→ Selected excerpt:
"""
So I’ve always been a little overweight, never very athletic, but also extremely healthy. My body’s been very good to me over my 37 years, and I have no complaints to make about it. I rarely get sick, I don’t have any aches or pains, and I’ve always been able to eat pretty much everything I want to without my body giving me any grief about it. In the two or three years leading up to the birth of our kid, I had a job that involved very long hours; my workdays would regularly involve leaving the house at 5:30am and not getting home until after 10:00pm. As a result, I wound up being chronically sleep deprived. I’d try to make up sleep by sleeping in on weekends, and then I wouldn’t be able to fall asleep until 3:00am most nights. It was a mess, and it went on for far too long. When I was low on sleep, I’d have intense cravings for junk food, and despite a Beeminder goal focused on rationing my junk food intake, I wound up eating too much of it. I would also spend a lot of money on restaurants and cafeterias until I started my bento blog, which helped motivate me to bring lunch instead of buying it. That helped save a lot of money and led me to eat less junk, but I was still getting pretty heavy, though I didn’t really pay much attention to it. I didn’t have a weight goal and wasn’t weighing myself regularly, and I didn’t notice any change in how my body felt or even how I looked in the mirror; I felt pretty normal.
"""
(Rows from a screen grounding dataset)
"""
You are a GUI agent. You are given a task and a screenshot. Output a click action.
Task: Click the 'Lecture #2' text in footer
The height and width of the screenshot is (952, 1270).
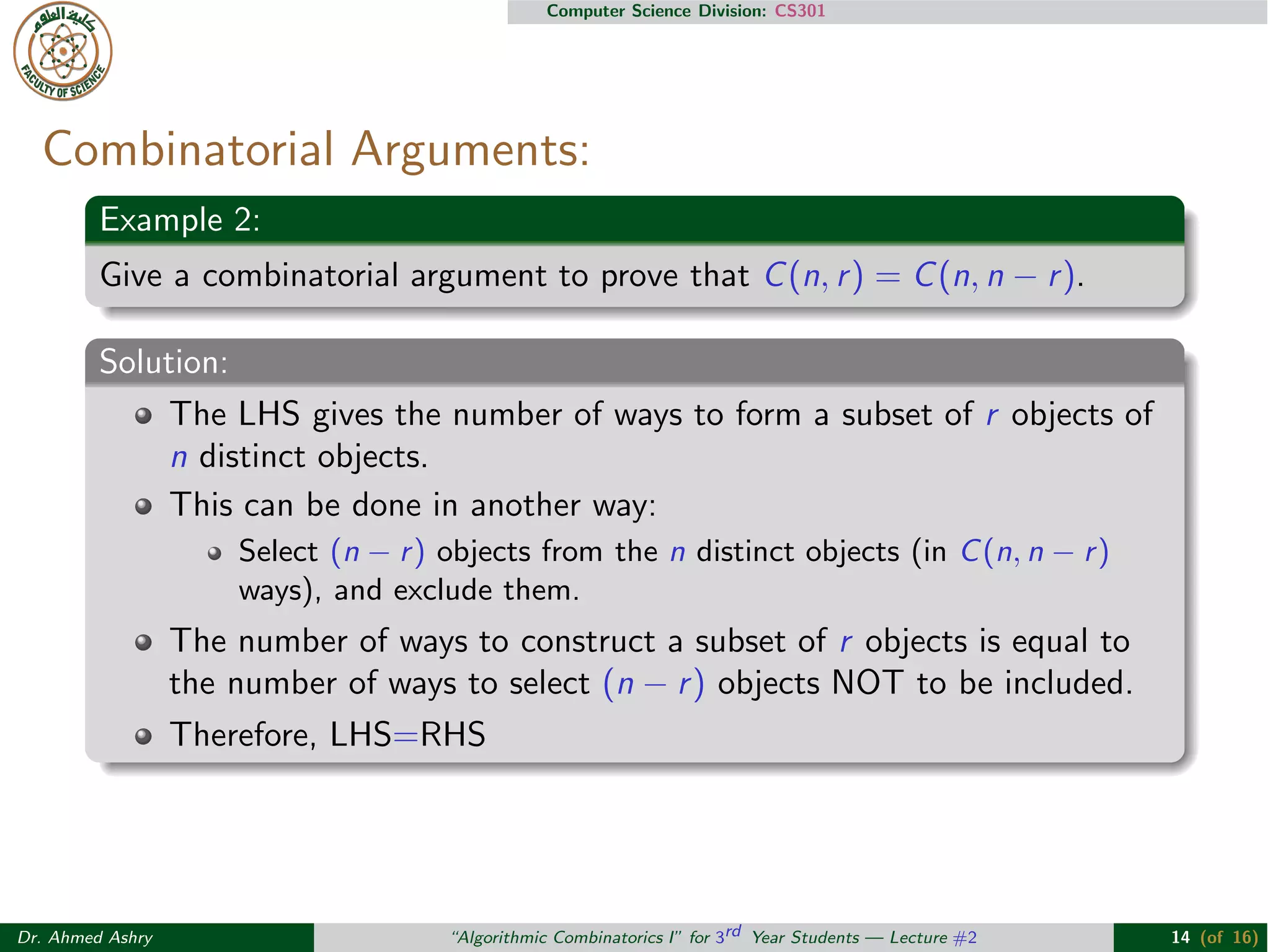pos(933,937)
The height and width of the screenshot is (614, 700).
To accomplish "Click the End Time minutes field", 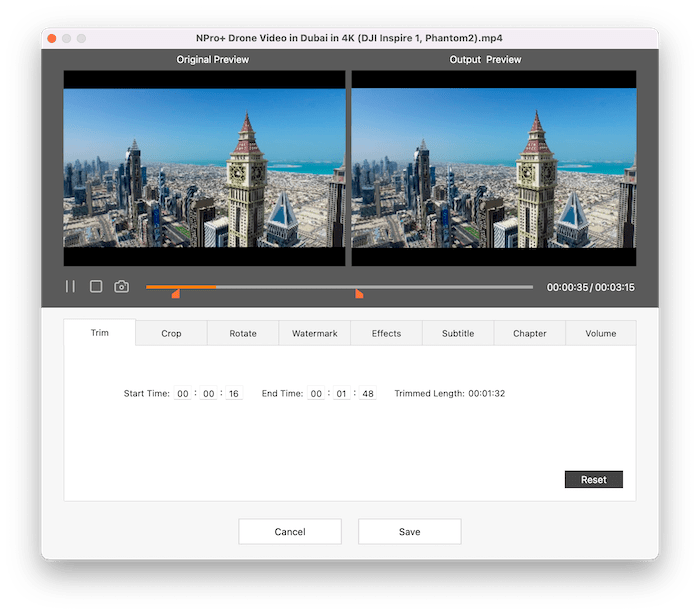I will (x=342, y=394).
"""
→ Short exercise A:
In the personal account about weight gain, what helped motivate the writer to bring lunch instead of buying it?
→ Short exercise B:
Extract every line of the entries that contains the string "width", treating case as significant.

→ Right answer A:
Starting a bento blog.

→ Right answer B:
The height and width of the screenshot is (952, 1270).
The height and width of the screenshot is (614, 700).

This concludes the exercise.